Ukraine said it was battling an attempted Russian breakthrough in the Sumy region on Sunday and that Moscow had forcibly removed 50 people from a border village.
Ukraine’s human rights ombudsman Dmytro Lubinets accused Russian forces of abducting around 50 mostly elderly Ukrainian civilians into Russian territory. The forcible relocation of civilians is considered a war crime and crime against humanity.
In a statement on Telegram, Lubinets said Russian forces illegally detained the residents of the village of Hrabovske on Thursday, before moving them to Russia on Saturday.
Lubinets said he contacted Russia’s human rights commissioner, requesting information on the civilians’ whereabouts and conditions, and demanding their immediate return to Ukraine.
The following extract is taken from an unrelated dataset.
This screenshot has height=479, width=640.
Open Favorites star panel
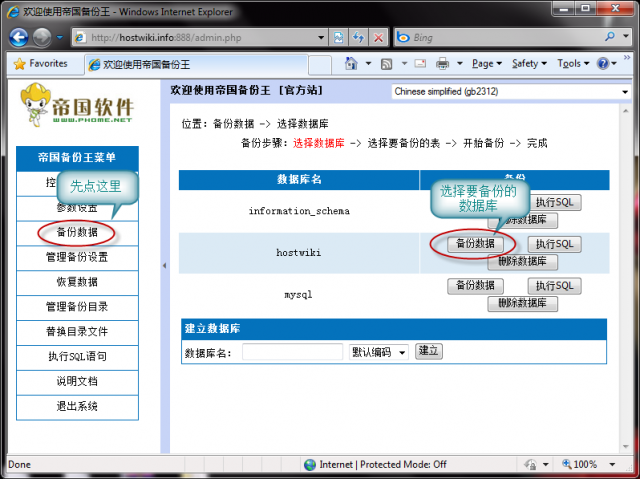click(x=40, y=63)
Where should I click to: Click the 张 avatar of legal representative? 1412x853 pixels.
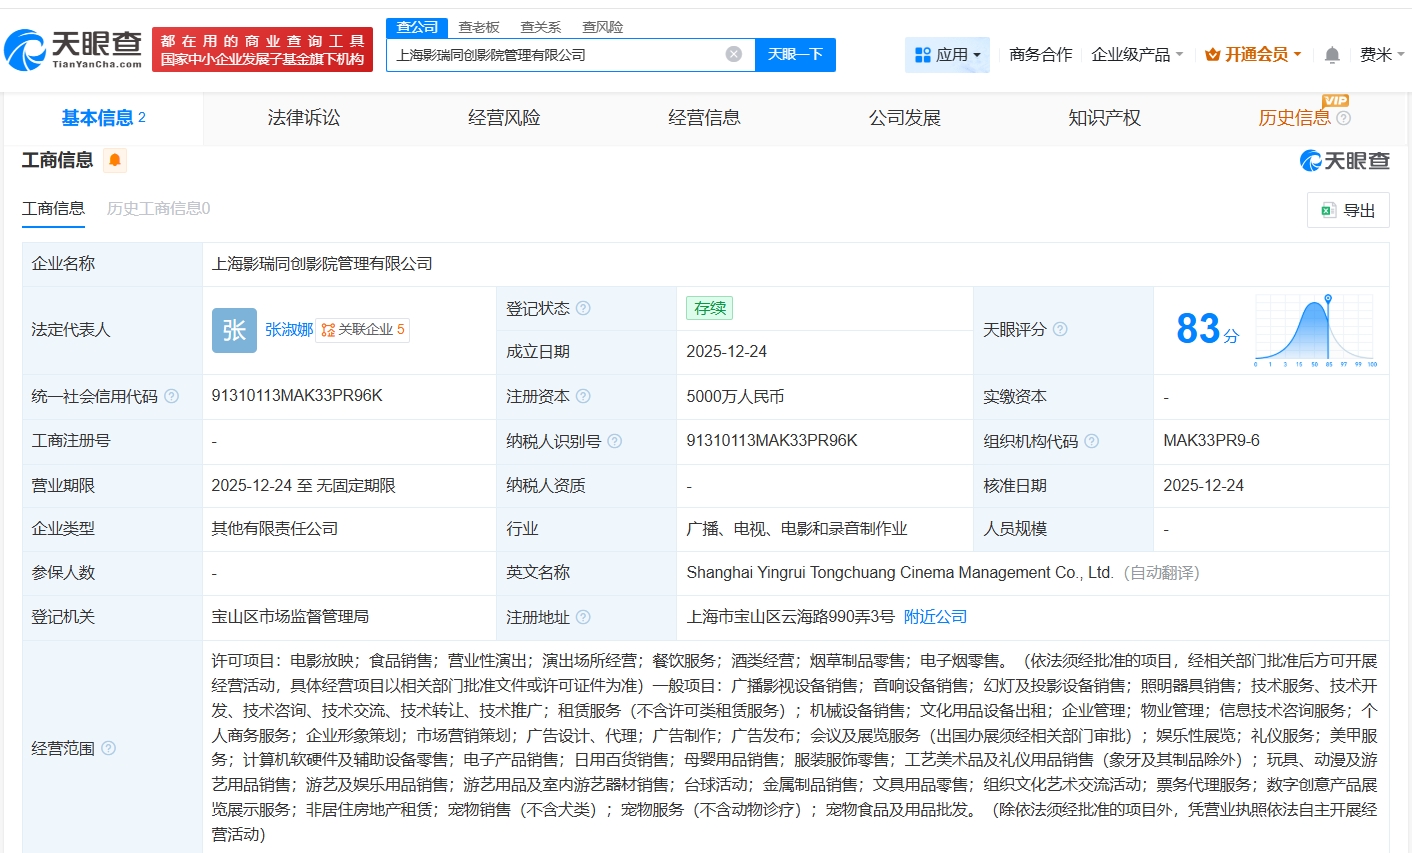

Ukraine’s public broadcaster Suspilne and the Ukrainska Pravda news outlet said Russian forces entered Ukrainian territory on Saturday night in the area of the village of Hrabovske.
“Fighting is currently ongoing in the village of Grabovske,” Ukraine’s joint taskforce said on Sunday, adding that their troops were “making efforts to drive the occupiers back into Russian territory”.
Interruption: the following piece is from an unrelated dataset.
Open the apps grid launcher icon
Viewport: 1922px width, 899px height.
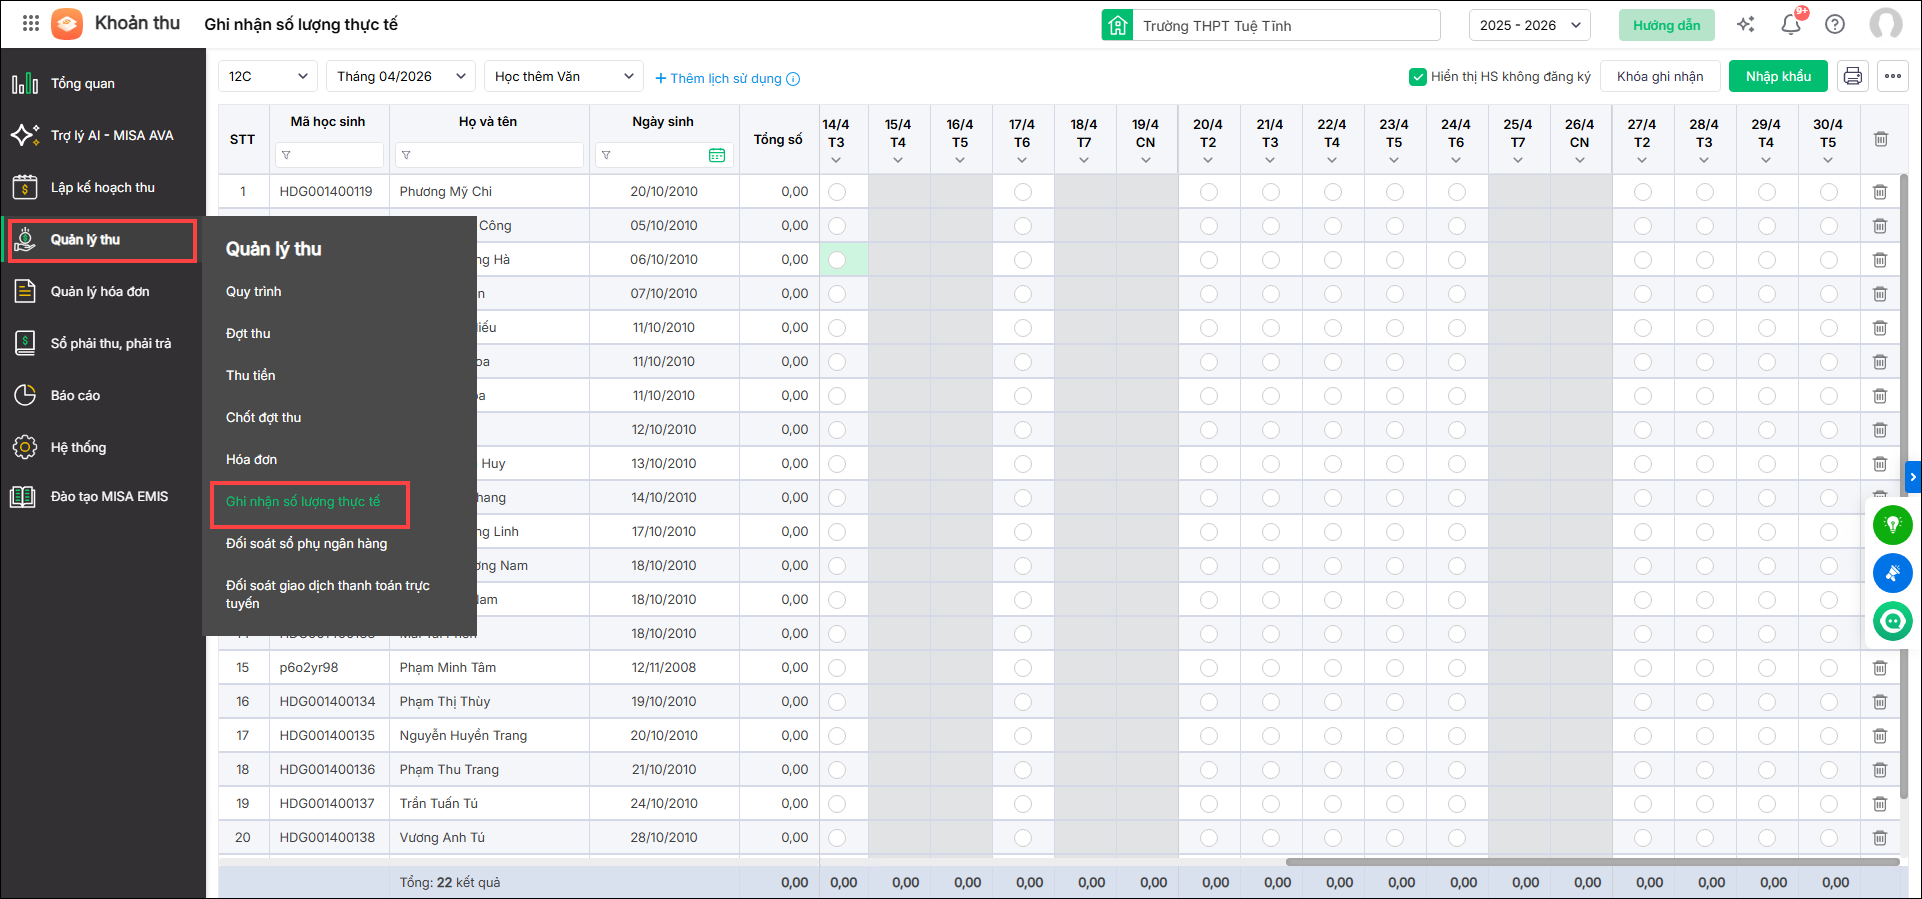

While fighting in Ukraine has consistently been most intense in the east, Russia has also moved to secure a foothold in several villages in the northern region of Sumy in recent months. Towns in the region have also been subjected to increased shelling.
Oleh Hryhorov, head of the Sumy military administration, said that officials had begun evacuating residents of border villages who had earlier declined to be moved. He did not identify the affected places but urged residents of border areas to agree to evacuate.
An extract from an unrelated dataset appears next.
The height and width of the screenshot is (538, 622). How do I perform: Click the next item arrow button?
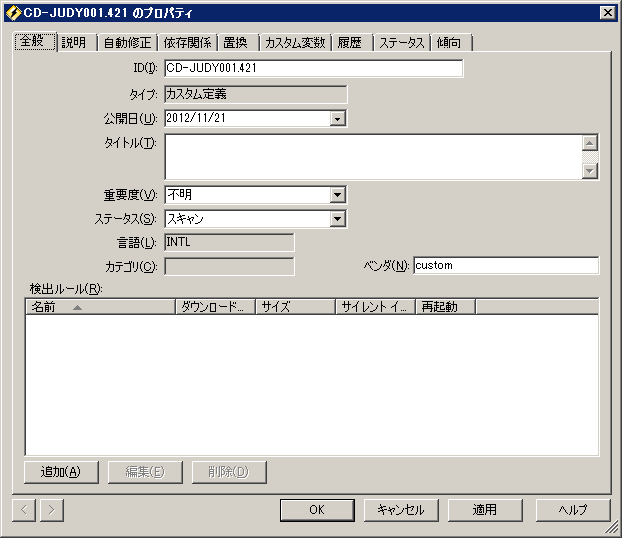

On Saturday, Russian forces continued offensive operations in Sumy but made no confirmed territorial gains, the Institute for the Study of War said in an update.
With fighting also reported in Kharkiv, Russia is likely deliberately targeting previously quiet parts of the frontline in order to give an artificial impression that it is making widespread gains, the US-based think tank monitoring the war said on Sunday night.
“Russian forces are conducting a new cognitive warfare campaign through limited cross-border attacks across a broad part of the previously dormant northern frontline in Sumy and Kharkiv oblasts,” it said.
The Kremlin wants to convince the West that frontlines across Ukraine are collapsing and that Kyiv should concede to all of Russia’s demands, the ISW said.
“ISW continues to assess that the frontlines in Ukraine are not in danger of rapid collapse and that a Russian victory is not inevitable,” it added.